[Python-Dev] Re: The Dictionary Gem is polished!

Dec. 19, 2000

      Again...

Tim Peters wrote:
...
Sounds good to me!  It's a very cheap way to get the high bits into play.
...
...
[Christian]
...
- The bits used from the string hash are not well distributed
- using a "warmup wheel" on the hash to suck all bits in
  gives the same quality of hashes like random numbers.
See above and be very cautious:  none of Python's hash functions produce
well-distributed bits, and-- in effect --that's why Python dicts often
perform "better than random" on common data.  Even what you've done so far
appears to provide marginally worse statistics for Guido's favorite kind of
test case ("worse" in two senses:  total number of collisions (a measure of
amortized lookup cost), and maximum collision chain length (a measure of
worst-case lookup cost)):
d = {}
   for i in range(N):
       d[repr(i)] = i
I will look into this.
...
check-in-one-thing-then-let-it-simmer-ly y'rs  - tim
Are you saying I should check the thing in?
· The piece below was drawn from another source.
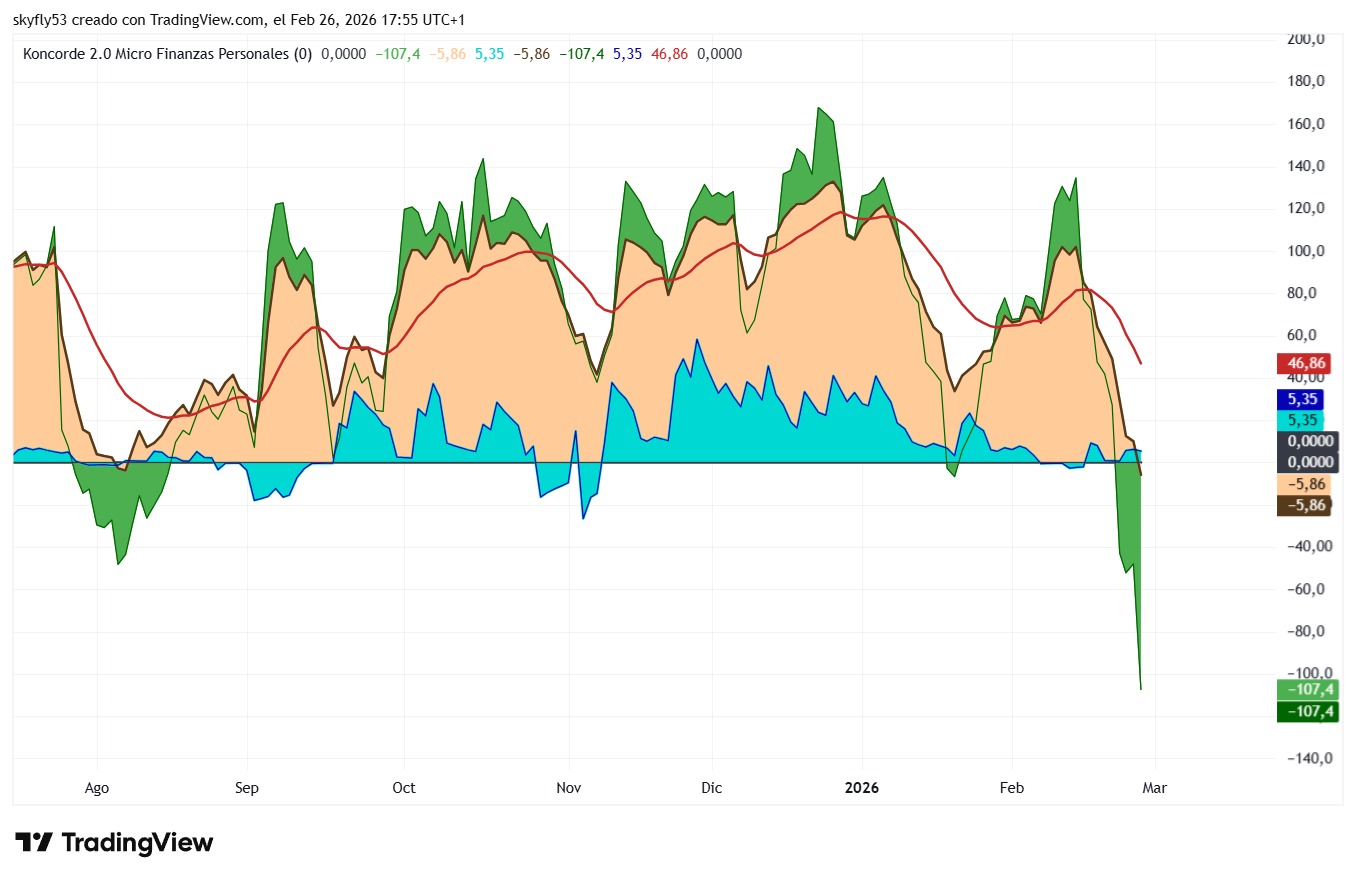This screenshot has width=1356, height=880.
Task: Click the Oct label on the time axis
Action: point(404,788)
Really?

In another reply to this message I was saying
"""
This is why I think to be even more conservative:
Try to use a division wheel, but with the inverses
of the original primitive roots, just in order to
get at Guido's results :-)
"""

This was a religious desire, but such an inverse cannot exist.
Well, all inverses exists, but it is an error to think
that they can produce similar bit patterns. Changing the
root means changing the whole system, since we have just
a *representation* of a goup, via polynomial coefficients.
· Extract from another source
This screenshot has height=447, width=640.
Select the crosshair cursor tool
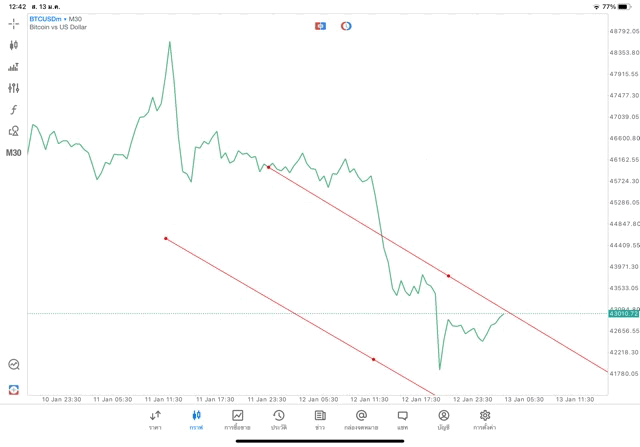coord(14,23)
A simple example which renders my thought useless is this:
There is no general pattern that can turn a physical right
shift into a left shift, for all bit combinations.
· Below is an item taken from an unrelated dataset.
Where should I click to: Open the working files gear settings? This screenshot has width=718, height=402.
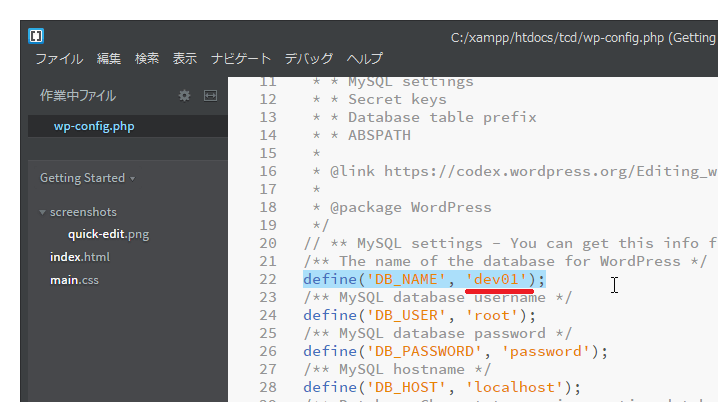pos(184,96)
Anyway, how can I produce a nearly complete scheme like today
with the same "cheaper than random" properties?

Ok, we have to stick with the given polymomials to stay
compatible, and we also have to shift left.
How do we then rotate the random bits in?
Well, we can in fact do a rotation of the whole index, moving
the highest bit into the lowest.
Too bad that this isn't supported in C. It is a native
machine instruction on X86 machines.

We would then have:

                incr = ROTATE_LEFT(incr, 1)
                if (incr > mask):
                    incr = incr ^ mp.ma_poly

The effect is similar to the "old" algorithm, bits are shiftet
left. Only if the hash happens to have hight bits, they appear
in the modulus.
On the current "faster than random" cases, I assume that
high bits in the hash are less likely than low bits, so it is
more likely that an entry finds its good place in the dict,
before bits are rotated in. hence the "good" cases would be kept.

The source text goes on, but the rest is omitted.